Titled Cybersecurity Signals: Connecting Control and Incident Outcomes, the report found that organizations that regularly conduct tabletop wargame exercises and scenario-based breach response training are 13% less likely to become victims of a significant cyber incident than those that do not.

“Marsh has long supported proactive cyber incident response planning as a tool to help organizations respond to and recover from cyberattacks effectively and efficiently,” said Tom Reagan, global cyber practice leader at Marsh McLennan.

“What our latest research confirms is that thoughtful planning also creates secondary benefits, such as positive safety behaviors and strong control implementation, which help build greater organizational resilience and reduce incidents of breaches,” he said.

It’s been two years since Marsh McLennan’s Cric first began tracking the correlation between key security controls considered by cyber insurers and the likelihood of a claim.

To do this, it has obtained data from thousands of organizations using Marsh McLennan’s Cybercrime Service to examine their risk levels and help them better prepare for cybersecurity investments, and analyzed this information against claims history to derive a relationship between security practices and the likelihood of claims.

A lot has changed in the interim, so it’s not really possible to make a direct comparison between 2023 and 2025, but it does mean that incident response planning is now the fourth most effective control, behind endpoint detection and response (EDR), logging and monitoring, as well as security awareness training and phishing testing.

Marsh McLennan said it is possible, although not proven, that effective response planning and policies create secondary benefits by exposing other weaknesses in a company’s security programs and driving further investment.

Upward trend

Across all other Cyber ​​Controls explored in the 2023 report, Marsh McLennan found positive indicators that companies typically improve their security postures after two years.

For example, the number of respondents who have implemented EDR has increased by 9%, from 82% to 91%, while the number who assess and quarantine incoming email attachments has increased by 8%, from 75% to 83%.

More impressively, companies are demonstrating a much more mature approach to patching. The number now setting target windows for patching high-variance and critical-strength vulnerabilities has increased from 24% to 89% and from 53% to 89%, respectively.
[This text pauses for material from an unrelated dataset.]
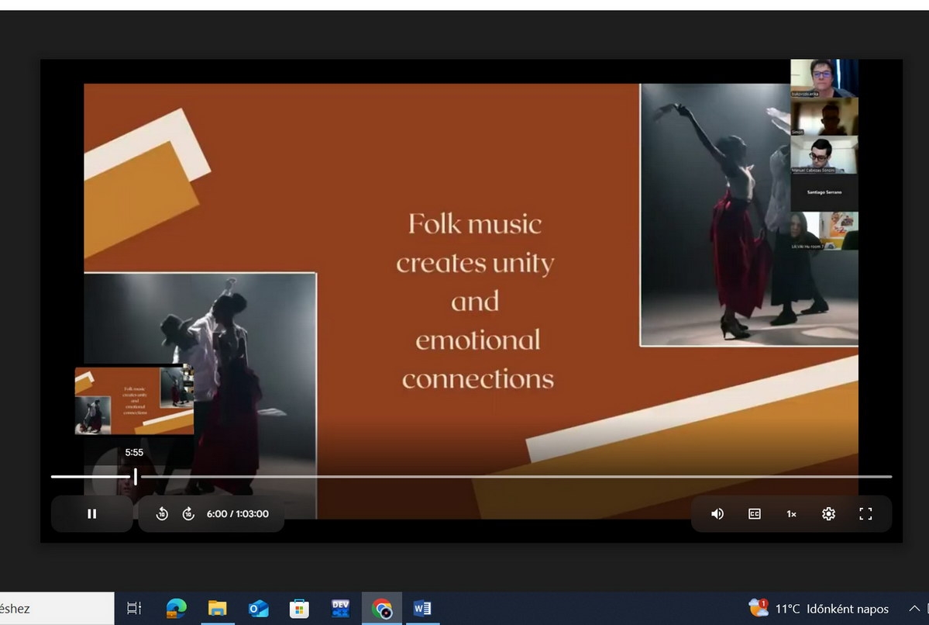
Task: Pause the video playback
Action: tap(91, 513)
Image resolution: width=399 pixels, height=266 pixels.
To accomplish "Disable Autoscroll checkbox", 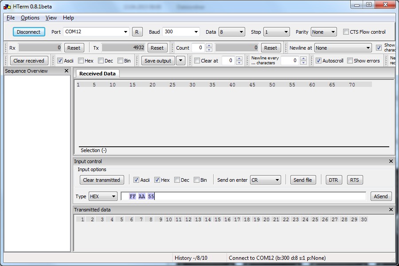I will click(x=318, y=61).
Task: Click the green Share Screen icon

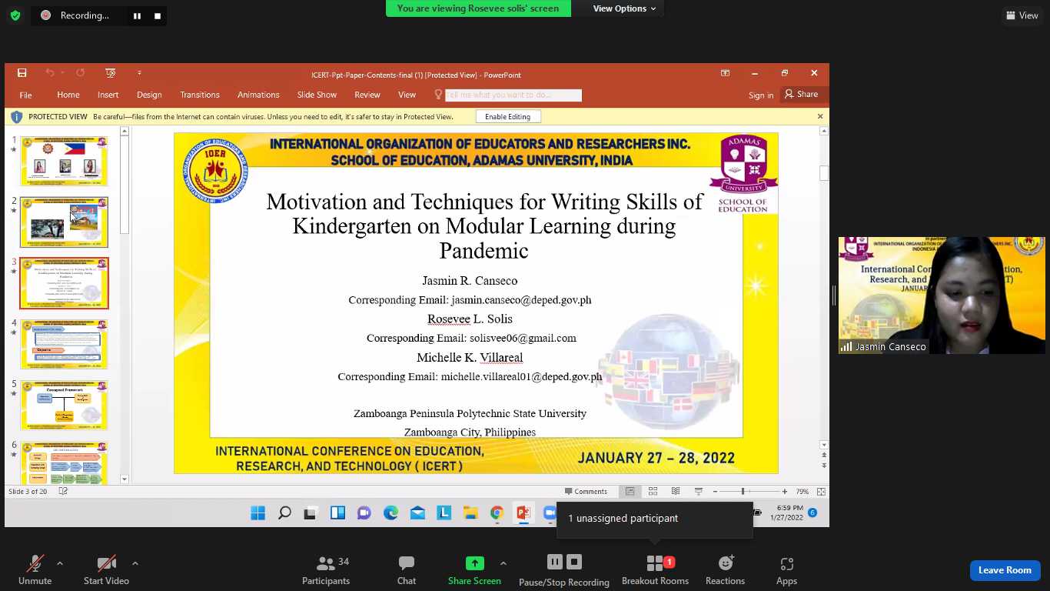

Other metrics saw low single-digit percentage point increases—however, against one control, everything seemed to be going backwards. The number of respondents who said they used Endpoint Privilege Management to manage desktop or local administrator privileges fell from an already low 35% to 27%.

“Our findings highlight that simply deploying key cybersecurity controls is no longer enough – these tools must be properly managed and comprehensively used,” said Scott Stransky, Cric CEO.

“Using our insights, organizations can make informed decisions to strengthen their security frameworks and help reduce their exposure to cybercrime.”